[Start of Material supplied]

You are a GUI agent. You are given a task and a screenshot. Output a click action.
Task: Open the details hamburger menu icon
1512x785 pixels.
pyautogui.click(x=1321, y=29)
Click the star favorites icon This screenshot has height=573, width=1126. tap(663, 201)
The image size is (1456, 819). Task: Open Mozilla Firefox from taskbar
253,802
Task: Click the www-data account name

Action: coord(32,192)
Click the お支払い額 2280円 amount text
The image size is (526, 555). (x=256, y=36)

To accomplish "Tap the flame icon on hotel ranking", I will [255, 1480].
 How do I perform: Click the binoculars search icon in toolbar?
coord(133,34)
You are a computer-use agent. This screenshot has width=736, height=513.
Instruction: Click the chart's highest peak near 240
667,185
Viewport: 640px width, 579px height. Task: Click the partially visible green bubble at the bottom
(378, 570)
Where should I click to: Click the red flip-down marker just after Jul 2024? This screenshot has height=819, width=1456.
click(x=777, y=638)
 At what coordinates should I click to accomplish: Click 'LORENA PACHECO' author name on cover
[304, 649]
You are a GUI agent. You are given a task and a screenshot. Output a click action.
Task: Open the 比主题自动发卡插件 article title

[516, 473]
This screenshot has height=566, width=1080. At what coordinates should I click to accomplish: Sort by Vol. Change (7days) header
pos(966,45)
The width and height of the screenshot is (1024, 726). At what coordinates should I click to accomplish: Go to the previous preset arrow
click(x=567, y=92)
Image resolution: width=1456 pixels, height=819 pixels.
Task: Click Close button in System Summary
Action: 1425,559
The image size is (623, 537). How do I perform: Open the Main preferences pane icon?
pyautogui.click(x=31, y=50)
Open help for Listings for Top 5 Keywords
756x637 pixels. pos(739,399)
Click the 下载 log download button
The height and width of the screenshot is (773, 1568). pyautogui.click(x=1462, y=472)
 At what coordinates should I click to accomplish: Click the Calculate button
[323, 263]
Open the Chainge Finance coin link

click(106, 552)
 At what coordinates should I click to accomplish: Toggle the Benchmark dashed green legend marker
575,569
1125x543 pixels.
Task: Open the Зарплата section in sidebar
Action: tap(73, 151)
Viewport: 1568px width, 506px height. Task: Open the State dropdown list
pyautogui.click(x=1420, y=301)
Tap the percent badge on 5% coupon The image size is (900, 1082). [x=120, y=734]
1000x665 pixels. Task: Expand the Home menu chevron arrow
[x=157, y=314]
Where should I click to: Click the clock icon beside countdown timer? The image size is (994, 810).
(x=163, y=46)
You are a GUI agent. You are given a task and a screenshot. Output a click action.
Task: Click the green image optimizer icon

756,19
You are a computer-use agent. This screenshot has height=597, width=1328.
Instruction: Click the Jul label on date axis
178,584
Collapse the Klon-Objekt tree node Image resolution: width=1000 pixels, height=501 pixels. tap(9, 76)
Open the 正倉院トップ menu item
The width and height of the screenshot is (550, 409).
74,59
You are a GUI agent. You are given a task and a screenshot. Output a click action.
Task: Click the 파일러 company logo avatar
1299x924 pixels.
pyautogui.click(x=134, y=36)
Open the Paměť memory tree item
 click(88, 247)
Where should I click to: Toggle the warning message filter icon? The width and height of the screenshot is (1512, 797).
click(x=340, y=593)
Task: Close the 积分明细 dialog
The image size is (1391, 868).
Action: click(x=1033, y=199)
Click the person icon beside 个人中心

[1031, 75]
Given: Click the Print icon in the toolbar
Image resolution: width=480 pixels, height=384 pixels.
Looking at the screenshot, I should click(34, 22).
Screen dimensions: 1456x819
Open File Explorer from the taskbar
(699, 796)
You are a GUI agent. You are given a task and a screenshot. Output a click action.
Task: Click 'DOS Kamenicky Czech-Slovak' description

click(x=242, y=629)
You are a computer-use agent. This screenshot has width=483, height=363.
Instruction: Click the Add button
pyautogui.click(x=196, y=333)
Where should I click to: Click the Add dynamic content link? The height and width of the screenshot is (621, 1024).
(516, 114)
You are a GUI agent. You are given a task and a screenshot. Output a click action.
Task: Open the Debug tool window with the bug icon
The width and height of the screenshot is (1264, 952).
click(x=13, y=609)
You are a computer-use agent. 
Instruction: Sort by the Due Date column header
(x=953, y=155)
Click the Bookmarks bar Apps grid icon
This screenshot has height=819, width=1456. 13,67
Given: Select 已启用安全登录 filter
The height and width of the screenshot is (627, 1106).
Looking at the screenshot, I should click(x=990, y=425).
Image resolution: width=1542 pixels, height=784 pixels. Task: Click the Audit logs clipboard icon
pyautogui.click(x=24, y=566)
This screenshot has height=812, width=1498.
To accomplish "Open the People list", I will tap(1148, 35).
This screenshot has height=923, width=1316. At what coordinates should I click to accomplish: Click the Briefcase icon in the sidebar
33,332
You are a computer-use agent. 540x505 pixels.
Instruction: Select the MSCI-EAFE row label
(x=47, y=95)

[End of Material supplied]

#### Exercise prompt:
Copy all of the data above word for word.

#### Full response:
You are a GUI agent. You are given a task and a screenshot. Output a click action.
Task: Open the details hamburger menu icon
1512x785 pixels.
pyautogui.click(x=1321, y=29)
Click the star favorites icon This screenshot has height=573, width=1126. tap(663, 201)
The image size is (1456, 819). Task: Open Mozilla Firefox from taskbar
253,802
Task: Click the www-data account name

Action: coord(32,192)
Click the お支払い額 2280円 amount text
The image size is (526, 555). (x=256, y=36)

To accomplish "Tap the flame icon on hotel ranking", I will [255, 1480].
 How do I perform: Click the binoculars search icon in toolbar?
coord(133,34)
You are a computer-use agent. This screenshot has width=736, height=513.
Instruction: Click the chart's highest peak near 240
667,185
Viewport: 640px width, 579px height. Task: Click the partially visible green bubble at the bottom
(378, 570)
Where should I click to: Click the red flip-down marker just after Jul 2024? This screenshot has height=819, width=1456.
click(x=777, y=638)
 At what coordinates should I click to accomplish: Click 'LORENA PACHECO' author name on cover
[304, 649]
You are a GUI agent. You are given a task and a screenshot. Output a click action.
Task: Open the 比主题自动发卡插件 article title

[516, 473]
This screenshot has height=566, width=1080. At what coordinates should I click to accomplish: Sort by Vol. Change (7days) header
pos(966,45)
The width and height of the screenshot is (1024, 726). At what coordinates should I click to accomplish: Go to the previous preset arrow
click(x=567, y=92)
Image resolution: width=1456 pixels, height=819 pixels.
Task: Click Close button in System Summary
Action: 1425,559
The image size is (623, 537). How do I perform: Open the Main preferences pane icon?
pyautogui.click(x=31, y=50)
Open help for Listings for Top 5 Keywords
756x637 pixels. pos(739,399)
Click the 下载 log download button
The height and width of the screenshot is (773, 1568). pyautogui.click(x=1462, y=472)
 At what coordinates should I click to accomplish: Click the Calculate button
[323, 263]
Open the Chainge Finance coin link

click(106, 552)
 At what coordinates should I click to accomplish: Toggle the Benchmark dashed green legend marker
575,569
1125x543 pixels.
Task: Open the Зарплата section in sidebar
Action: tap(73, 151)
Viewport: 1568px width, 506px height. Task: Open the State dropdown list
pyautogui.click(x=1420, y=301)
Tap the percent badge on 5% coupon The image size is (900, 1082). [x=120, y=734]
1000x665 pixels. Task: Expand the Home menu chevron arrow
[x=157, y=314]
Where should I click to: Click the clock icon beside countdown timer? The image size is (994, 810).
(x=163, y=46)
You are a GUI agent. You are given a task and a screenshot. Output a click action.
Task: Click the green image optimizer icon

756,19
You are a computer-use agent. This screenshot has height=597, width=1328.
Instruction: Click the Jul label on date axis
178,584
Collapse the Klon-Objekt tree node Image resolution: width=1000 pixels, height=501 pixels. tap(9, 76)
Open the 正倉院トップ menu item
The width and height of the screenshot is (550, 409).
74,59
You are a GUI agent. You are given a task and a screenshot. Output a click action.
Task: Click the 파일러 company logo avatar
1299x924 pixels.
pyautogui.click(x=134, y=36)
Open the Paměť memory tree item
 click(88, 247)
Where should I click to: Toggle the warning message filter icon? The width and height of the screenshot is (1512, 797).
click(x=340, y=593)
Task: Close the 积分明细 dialog
The image size is (1391, 868).
Action: click(x=1033, y=199)
Click the person icon beside 个人中心

[1031, 75]
Given: Click the Print icon in the toolbar
Image resolution: width=480 pixels, height=384 pixels.
Looking at the screenshot, I should click(34, 22).
Screen dimensions: 1456x819
Open File Explorer from the taskbar
(699, 796)
You are a GUI agent. You are given a task and a screenshot. Output a click action.
Task: Click 'DOS Kamenicky Czech-Slovak' description

click(x=242, y=629)
You are a computer-use agent. This screenshot has width=483, height=363.
Instruction: Click the Add button
pyautogui.click(x=196, y=333)
Where should I click to: Click the Add dynamic content link? The height and width of the screenshot is (621, 1024).
(516, 114)
You are a GUI agent. You are given a task and a screenshot. Output a click action.
Task: Open the Debug tool window with the bug icon
The width and height of the screenshot is (1264, 952).
click(x=13, y=609)
You are a computer-use agent. 
Instruction: Sort by the Due Date column header
(x=953, y=155)
Click the Bookmarks bar Apps grid icon
This screenshot has height=819, width=1456. 13,67
Given: Select 已启用安全登录 filter
The height and width of the screenshot is (627, 1106).
Looking at the screenshot, I should click(x=990, y=425).
Image resolution: width=1542 pixels, height=784 pixels. Task: Click the Audit logs clipboard icon
pyautogui.click(x=24, y=566)
This screenshot has height=812, width=1498.
To accomplish "Open the People list", I will tap(1148, 35).
This screenshot has height=923, width=1316. At what coordinates should I click to accomplish: Click the Briefcase icon in the sidebar
33,332
You are a computer-use agent. 540x505 pixels.
Instruction: Select the MSCI-EAFE row label
(x=47, y=95)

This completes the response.